ASSIGNED TASK: Extract every one of the entries below and copy each line word for word, with nothing altered, added, or left out.

MATERIAL PROVIDED:
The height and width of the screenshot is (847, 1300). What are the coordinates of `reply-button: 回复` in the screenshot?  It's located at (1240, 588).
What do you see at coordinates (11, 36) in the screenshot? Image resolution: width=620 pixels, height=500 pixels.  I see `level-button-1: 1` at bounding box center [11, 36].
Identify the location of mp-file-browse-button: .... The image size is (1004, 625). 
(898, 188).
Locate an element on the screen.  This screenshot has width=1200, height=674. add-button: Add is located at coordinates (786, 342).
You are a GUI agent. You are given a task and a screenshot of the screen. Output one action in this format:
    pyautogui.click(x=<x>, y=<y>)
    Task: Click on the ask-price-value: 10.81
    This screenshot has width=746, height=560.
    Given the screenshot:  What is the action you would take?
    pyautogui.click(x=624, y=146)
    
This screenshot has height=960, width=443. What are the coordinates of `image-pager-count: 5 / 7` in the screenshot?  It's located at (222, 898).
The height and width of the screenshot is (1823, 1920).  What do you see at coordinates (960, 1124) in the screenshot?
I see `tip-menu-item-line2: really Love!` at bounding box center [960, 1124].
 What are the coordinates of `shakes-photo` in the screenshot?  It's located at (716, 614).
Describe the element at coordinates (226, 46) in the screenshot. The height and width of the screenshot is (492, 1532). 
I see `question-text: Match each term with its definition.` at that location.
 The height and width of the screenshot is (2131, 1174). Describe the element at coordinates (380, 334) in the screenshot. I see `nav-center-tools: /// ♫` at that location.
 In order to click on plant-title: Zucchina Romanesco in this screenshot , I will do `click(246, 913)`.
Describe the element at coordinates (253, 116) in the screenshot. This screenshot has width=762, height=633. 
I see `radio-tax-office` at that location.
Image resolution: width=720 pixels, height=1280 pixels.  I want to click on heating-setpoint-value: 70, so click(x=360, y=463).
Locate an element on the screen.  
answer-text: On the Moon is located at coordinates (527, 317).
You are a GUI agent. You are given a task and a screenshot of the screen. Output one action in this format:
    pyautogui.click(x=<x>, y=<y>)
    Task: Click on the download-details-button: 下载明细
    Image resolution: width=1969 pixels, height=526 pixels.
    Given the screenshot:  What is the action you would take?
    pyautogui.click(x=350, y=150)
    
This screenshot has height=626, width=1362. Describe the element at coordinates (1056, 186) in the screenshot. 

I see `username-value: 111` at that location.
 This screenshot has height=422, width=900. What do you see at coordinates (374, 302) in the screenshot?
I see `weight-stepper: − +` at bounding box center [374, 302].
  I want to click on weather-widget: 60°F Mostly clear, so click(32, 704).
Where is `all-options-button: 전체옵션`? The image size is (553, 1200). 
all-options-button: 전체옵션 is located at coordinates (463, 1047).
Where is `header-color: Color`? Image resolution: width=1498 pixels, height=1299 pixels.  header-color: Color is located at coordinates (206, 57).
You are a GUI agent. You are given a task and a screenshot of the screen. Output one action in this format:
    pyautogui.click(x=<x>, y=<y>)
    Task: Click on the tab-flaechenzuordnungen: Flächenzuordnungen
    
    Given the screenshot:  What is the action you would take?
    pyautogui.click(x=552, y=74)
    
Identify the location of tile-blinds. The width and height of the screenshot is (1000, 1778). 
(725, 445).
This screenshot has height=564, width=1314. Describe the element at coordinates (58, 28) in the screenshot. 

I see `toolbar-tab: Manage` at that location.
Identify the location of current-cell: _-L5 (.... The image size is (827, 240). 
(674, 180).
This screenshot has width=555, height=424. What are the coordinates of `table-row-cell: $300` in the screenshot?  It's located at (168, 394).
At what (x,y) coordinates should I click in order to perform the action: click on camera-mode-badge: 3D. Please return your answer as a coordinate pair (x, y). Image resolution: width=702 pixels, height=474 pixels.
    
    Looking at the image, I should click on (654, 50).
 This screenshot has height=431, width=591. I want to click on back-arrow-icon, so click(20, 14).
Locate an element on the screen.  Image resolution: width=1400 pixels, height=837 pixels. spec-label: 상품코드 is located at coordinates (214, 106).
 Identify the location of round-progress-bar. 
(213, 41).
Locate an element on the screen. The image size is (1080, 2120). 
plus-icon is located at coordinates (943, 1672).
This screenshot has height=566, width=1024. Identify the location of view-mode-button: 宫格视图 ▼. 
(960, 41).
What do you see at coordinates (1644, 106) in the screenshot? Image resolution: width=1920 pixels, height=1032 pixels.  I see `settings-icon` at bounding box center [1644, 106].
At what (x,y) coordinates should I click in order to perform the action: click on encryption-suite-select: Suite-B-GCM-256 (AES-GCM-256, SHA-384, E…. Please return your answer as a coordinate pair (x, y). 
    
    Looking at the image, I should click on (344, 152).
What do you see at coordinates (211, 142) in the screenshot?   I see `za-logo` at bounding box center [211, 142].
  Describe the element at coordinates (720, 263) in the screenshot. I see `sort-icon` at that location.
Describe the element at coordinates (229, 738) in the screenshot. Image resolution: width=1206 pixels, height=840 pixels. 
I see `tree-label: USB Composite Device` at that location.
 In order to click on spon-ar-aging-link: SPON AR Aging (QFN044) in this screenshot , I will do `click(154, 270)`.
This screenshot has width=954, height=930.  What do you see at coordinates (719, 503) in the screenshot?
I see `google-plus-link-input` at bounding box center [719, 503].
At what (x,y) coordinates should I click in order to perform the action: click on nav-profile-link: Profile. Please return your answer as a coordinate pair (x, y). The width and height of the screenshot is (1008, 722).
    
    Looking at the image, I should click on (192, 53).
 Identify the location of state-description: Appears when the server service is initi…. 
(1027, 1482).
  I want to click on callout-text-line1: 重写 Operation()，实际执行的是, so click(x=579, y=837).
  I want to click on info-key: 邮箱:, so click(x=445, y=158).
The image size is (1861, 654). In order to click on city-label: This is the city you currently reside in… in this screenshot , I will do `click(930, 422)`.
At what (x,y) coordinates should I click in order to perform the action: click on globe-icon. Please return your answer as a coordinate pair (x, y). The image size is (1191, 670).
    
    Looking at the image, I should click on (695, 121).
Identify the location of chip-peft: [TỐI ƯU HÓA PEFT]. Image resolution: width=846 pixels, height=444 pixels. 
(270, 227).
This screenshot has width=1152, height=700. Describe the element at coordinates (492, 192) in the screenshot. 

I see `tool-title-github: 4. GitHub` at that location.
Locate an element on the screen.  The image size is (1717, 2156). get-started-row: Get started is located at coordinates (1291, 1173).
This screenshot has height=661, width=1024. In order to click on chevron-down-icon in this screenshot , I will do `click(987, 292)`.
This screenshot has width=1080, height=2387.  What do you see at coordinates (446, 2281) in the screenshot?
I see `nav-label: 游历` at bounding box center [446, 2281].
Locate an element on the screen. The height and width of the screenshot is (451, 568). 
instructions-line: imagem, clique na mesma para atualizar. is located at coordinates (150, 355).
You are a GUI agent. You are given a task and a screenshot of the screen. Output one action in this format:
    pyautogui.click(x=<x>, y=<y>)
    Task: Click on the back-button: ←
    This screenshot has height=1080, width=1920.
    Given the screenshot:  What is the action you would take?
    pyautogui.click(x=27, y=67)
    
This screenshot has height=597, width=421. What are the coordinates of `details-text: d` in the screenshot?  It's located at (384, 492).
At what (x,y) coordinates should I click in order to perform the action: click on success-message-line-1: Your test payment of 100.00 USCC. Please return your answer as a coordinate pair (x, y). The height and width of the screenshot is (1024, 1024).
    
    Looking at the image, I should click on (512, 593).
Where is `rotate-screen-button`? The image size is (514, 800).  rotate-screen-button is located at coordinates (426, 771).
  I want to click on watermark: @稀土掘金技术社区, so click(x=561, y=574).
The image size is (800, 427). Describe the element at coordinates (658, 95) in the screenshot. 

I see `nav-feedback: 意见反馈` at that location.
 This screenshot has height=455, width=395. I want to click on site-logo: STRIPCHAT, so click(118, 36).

WORKED SOLUTION:
The height and width of the screenshot is (847, 1300). What are the coordinates of `reply-button: 回复` in the screenshot?  It's located at (1240, 588).
What do you see at coordinates (11, 36) in the screenshot? Image resolution: width=620 pixels, height=500 pixels.  I see `level-button-1: 1` at bounding box center [11, 36].
Identify the location of mp-file-browse-button: .... The image size is (1004, 625). 
(898, 188).
Locate an element on the screen.  This screenshot has width=1200, height=674. add-button: Add is located at coordinates (786, 342).
You are a GUI agent. You are given a task and a screenshot of the screen. Output one action in this format:
    pyautogui.click(x=<x>, y=<y>)
    Task: Click on the ask-price-value: 10.81
    This screenshot has width=746, height=560.
    Given the screenshot:  What is the action you would take?
    pyautogui.click(x=624, y=146)
    
This screenshot has height=960, width=443. What are the coordinates of `image-pager-count: 5 / 7` in the screenshot?  It's located at (222, 898).
The height and width of the screenshot is (1823, 1920).  What do you see at coordinates (960, 1124) in the screenshot?
I see `tip-menu-item-line2: really Love!` at bounding box center [960, 1124].
 What are the coordinates of `shakes-photo` in the screenshot?  It's located at (716, 614).
Describe the element at coordinates (226, 46) in the screenshot. The height and width of the screenshot is (492, 1532). 
I see `question-text: Match each term with its definition.` at that location.
 The height and width of the screenshot is (2131, 1174). Describe the element at coordinates (380, 334) in the screenshot. I see `nav-center-tools: /// ♫` at that location.
 In order to click on plant-title: Zucchina Romanesco in this screenshot , I will do `click(246, 913)`.
Describe the element at coordinates (253, 116) in the screenshot. This screenshot has width=762, height=633. 
I see `radio-tax-office` at that location.
Image resolution: width=720 pixels, height=1280 pixels.  I want to click on heating-setpoint-value: 70, so click(x=360, y=463).
Locate an element on the screen.  
answer-text: On the Moon is located at coordinates (527, 317).
You are a GUI agent. You are given a task and a screenshot of the screen. Output one action in this format:
    pyautogui.click(x=<x>, y=<y>)
    Task: Click on the download-details-button: 下载明细
    Image resolution: width=1969 pixels, height=526 pixels.
    Given the screenshot:  What is the action you would take?
    pyautogui.click(x=350, y=150)
    
This screenshot has height=626, width=1362. Describe the element at coordinates (1056, 186) in the screenshot. 

I see `username-value: 111` at that location.
 This screenshot has height=422, width=900. What do you see at coordinates (374, 302) in the screenshot?
I see `weight-stepper: − +` at bounding box center [374, 302].
  I want to click on weather-widget: 60°F Mostly clear, so click(32, 704).
Where is `all-options-button: 전체옵션`? The image size is (553, 1200). 
all-options-button: 전체옵션 is located at coordinates (463, 1047).
Where is `header-color: Color`? Image resolution: width=1498 pixels, height=1299 pixels.  header-color: Color is located at coordinates (206, 57).
You are a GUI agent. You are given a task and a screenshot of the screen. Output one action in this format:
    pyautogui.click(x=<x>, y=<y>)
    Task: Click on the tab-flaechenzuordnungen: Flächenzuordnungen
    
    Given the screenshot:  What is the action you would take?
    pyautogui.click(x=552, y=74)
    
Identify the location of tile-blinds. The width and height of the screenshot is (1000, 1778). 
(725, 445).
This screenshot has height=564, width=1314. Describe the element at coordinates (58, 28) in the screenshot. 

I see `toolbar-tab: Manage` at that location.
Identify the location of current-cell: _-L5 (.... The image size is (827, 240). 
(674, 180).
This screenshot has width=555, height=424. What are the coordinates of `table-row-cell: $300` in the screenshot?  It's located at (168, 394).
At what (x,y) coordinates should I click in order to perform the action: click on camera-mode-badge: 3D. Please return your answer as a coordinate pair (x, y). Image resolution: width=702 pixels, height=474 pixels.
    
    Looking at the image, I should click on (654, 50).
 This screenshot has height=431, width=591. I want to click on back-arrow-icon, so click(20, 14).
Locate an element on the screen.  Image resolution: width=1400 pixels, height=837 pixels. spec-label: 상품코드 is located at coordinates (214, 106).
 Identify the location of round-progress-bar. 
(213, 41).
Locate an element on the screen. The image size is (1080, 2120). 
plus-icon is located at coordinates (943, 1672).
This screenshot has height=566, width=1024. Identify the location of view-mode-button: 宫格视图 ▼. 
(960, 41).
What do you see at coordinates (1644, 106) in the screenshot? Image resolution: width=1920 pixels, height=1032 pixels.  I see `settings-icon` at bounding box center [1644, 106].
At what (x,y) coordinates should I click in order to perform the action: click on encryption-suite-select: Suite-B-GCM-256 (AES-GCM-256, SHA-384, E…. Please return your answer as a coordinate pair (x, y). 
    
    Looking at the image, I should click on (344, 152).
What do you see at coordinates (211, 142) in the screenshot?   I see `za-logo` at bounding box center [211, 142].
  Describe the element at coordinates (720, 263) in the screenshot. I see `sort-icon` at that location.
Describe the element at coordinates (229, 738) in the screenshot. Image resolution: width=1206 pixels, height=840 pixels. 
I see `tree-label: USB Composite Device` at that location.
 In order to click on spon-ar-aging-link: SPON AR Aging (QFN044) in this screenshot , I will do `click(154, 270)`.
This screenshot has width=954, height=930.  What do you see at coordinates (719, 503) in the screenshot?
I see `google-plus-link-input` at bounding box center [719, 503].
At what (x,y) coordinates should I click in order to perform the action: click on nav-profile-link: Profile. Please return your answer as a coordinate pair (x, y). The width and height of the screenshot is (1008, 722).
    
    Looking at the image, I should click on (192, 53).
 Identify the location of state-description: Appears when the server service is initi…. 
(1027, 1482).
  I want to click on callout-text-line1: 重写 Operation()，实际执行的是, so click(x=579, y=837).
  I want to click on info-key: 邮箱:, so click(x=445, y=158).
The image size is (1861, 654). In order to click on city-label: This is the city you currently reside in… in this screenshot , I will do `click(930, 422)`.
At what (x,y) coordinates should I click in order to perform the action: click on globe-icon. Please return your answer as a coordinate pair (x, y). The image size is (1191, 670).
    
    Looking at the image, I should click on (695, 121).
Identify the location of chip-peft: [TỐI ƯU HÓA PEFT]. Image resolution: width=846 pixels, height=444 pixels. 
(270, 227).
This screenshot has width=1152, height=700. Describe the element at coordinates (492, 192) in the screenshot. 

I see `tool-title-github: 4. GitHub` at that location.
Locate an element on the screen.  The image size is (1717, 2156). get-started-row: Get started is located at coordinates (1291, 1173).
This screenshot has height=661, width=1024. In order to click on chevron-down-icon in this screenshot , I will do `click(987, 292)`.
This screenshot has width=1080, height=2387.  What do you see at coordinates (446, 2281) in the screenshot?
I see `nav-label: 游历` at bounding box center [446, 2281].
Locate an element on the screen. The height and width of the screenshot is (451, 568). 
instructions-line: imagem, clique na mesma para atualizar. is located at coordinates (150, 355).
You are a GUI agent. You are given a task and a screenshot of the screen. Output one action in this format:
    pyautogui.click(x=<x>, y=<y>)
    Task: Click on the back-button: ←
    This screenshot has height=1080, width=1920.
    Given the screenshot:  What is the action you would take?
    pyautogui.click(x=27, y=67)
    
This screenshot has height=597, width=421. What are the coordinates of `details-text: d` in the screenshot?  It's located at (384, 492).
At what (x,y) coordinates should I click in order to perform the action: click on success-message-line-1: Your test payment of 100.00 USCC. Please return your answer as a coordinate pair (x, y). The height and width of the screenshot is (1024, 1024).
    
    Looking at the image, I should click on (512, 593).
Where is `rotate-screen-button`? The image size is (514, 800).  rotate-screen-button is located at coordinates (426, 771).
  I want to click on watermark: @稀土掘金技术社区, so click(x=561, y=574).
The image size is (800, 427). Describe the element at coordinates (658, 95) in the screenshot. 

I see `nav-feedback: 意见反馈` at that location.
 This screenshot has height=455, width=395. I want to click on site-logo: STRIPCHAT, so click(118, 36).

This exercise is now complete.